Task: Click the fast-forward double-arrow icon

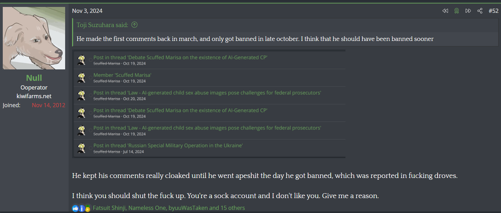Action: (468, 11)
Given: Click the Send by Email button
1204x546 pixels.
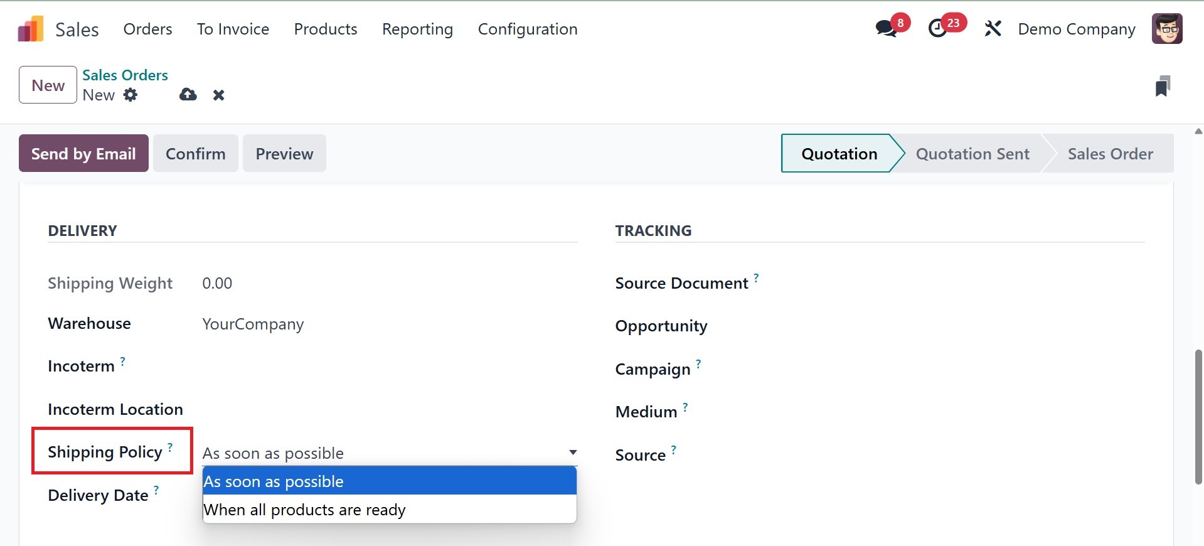Looking at the screenshot, I should pyautogui.click(x=83, y=154).

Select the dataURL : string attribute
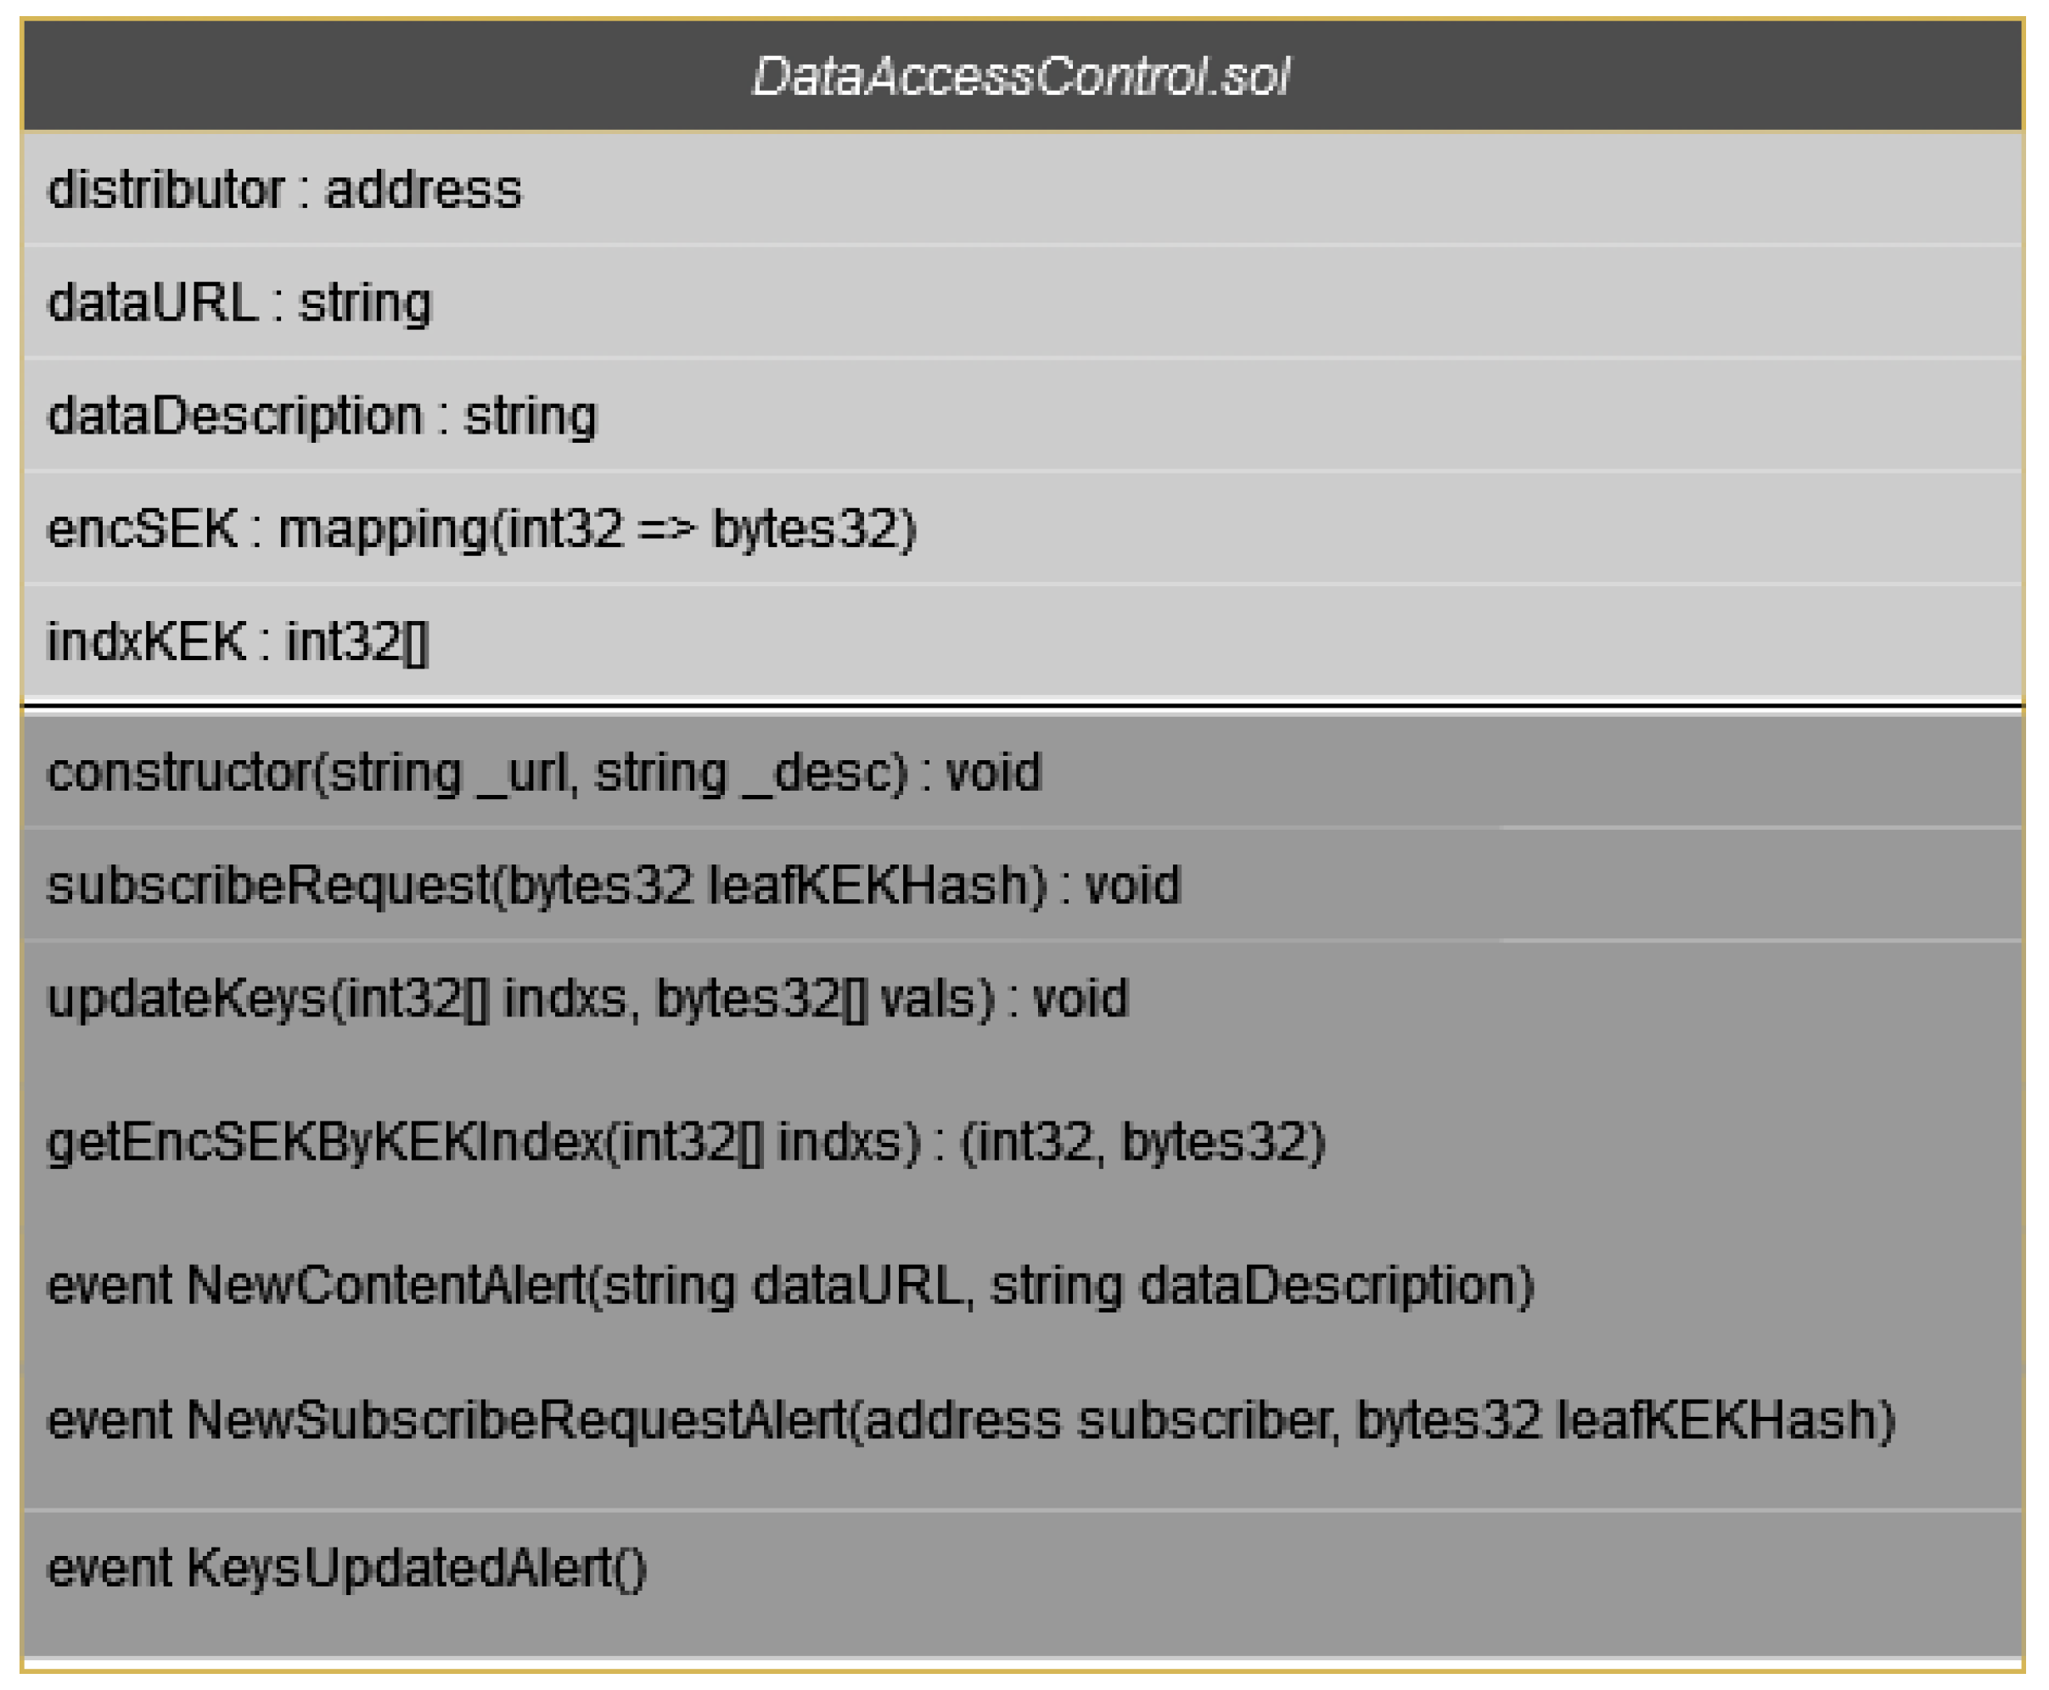coord(240,303)
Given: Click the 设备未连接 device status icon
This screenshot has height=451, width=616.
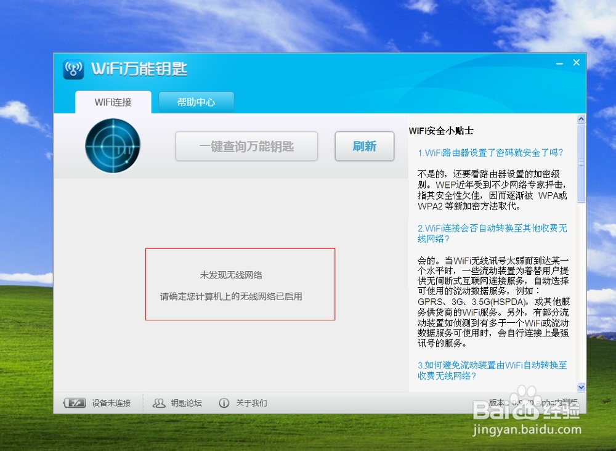Looking at the screenshot, I should pos(76,403).
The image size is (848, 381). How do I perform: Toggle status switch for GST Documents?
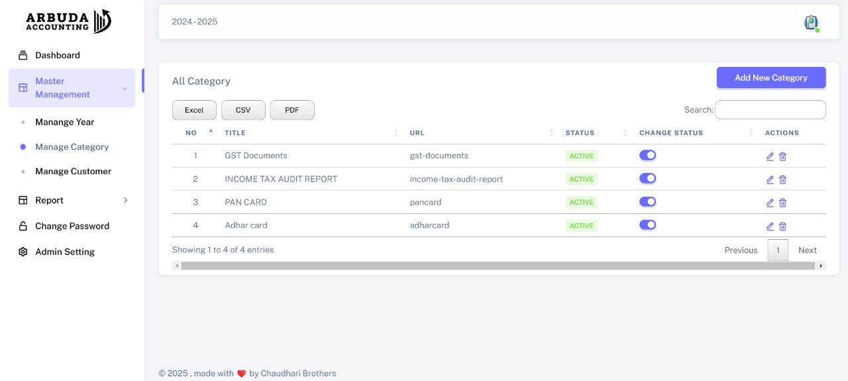(647, 155)
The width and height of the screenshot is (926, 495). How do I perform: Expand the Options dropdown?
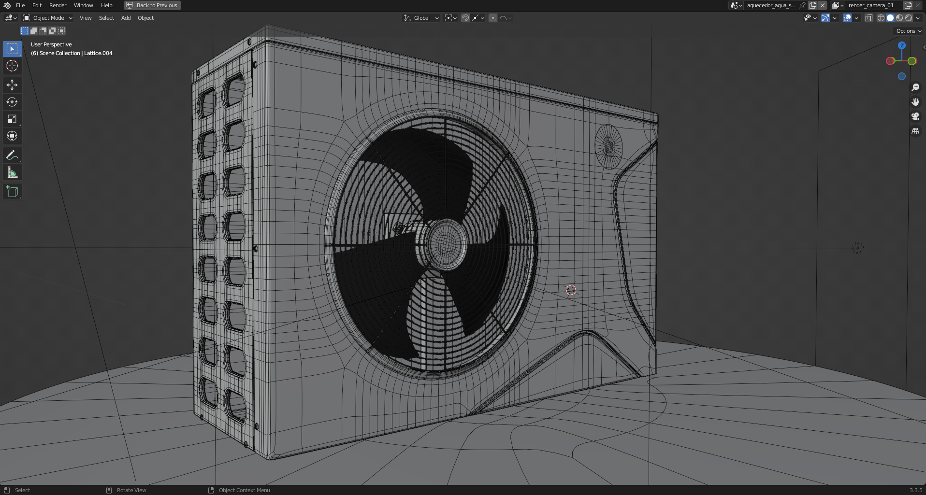[x=908, y=31]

------------

### [Exercise requirements]
Show all lines in the entries above where the string "Given" appears.

### [Expected output]
Given: Click the Send by Email button
Given: Click the 设备未连接 device status icon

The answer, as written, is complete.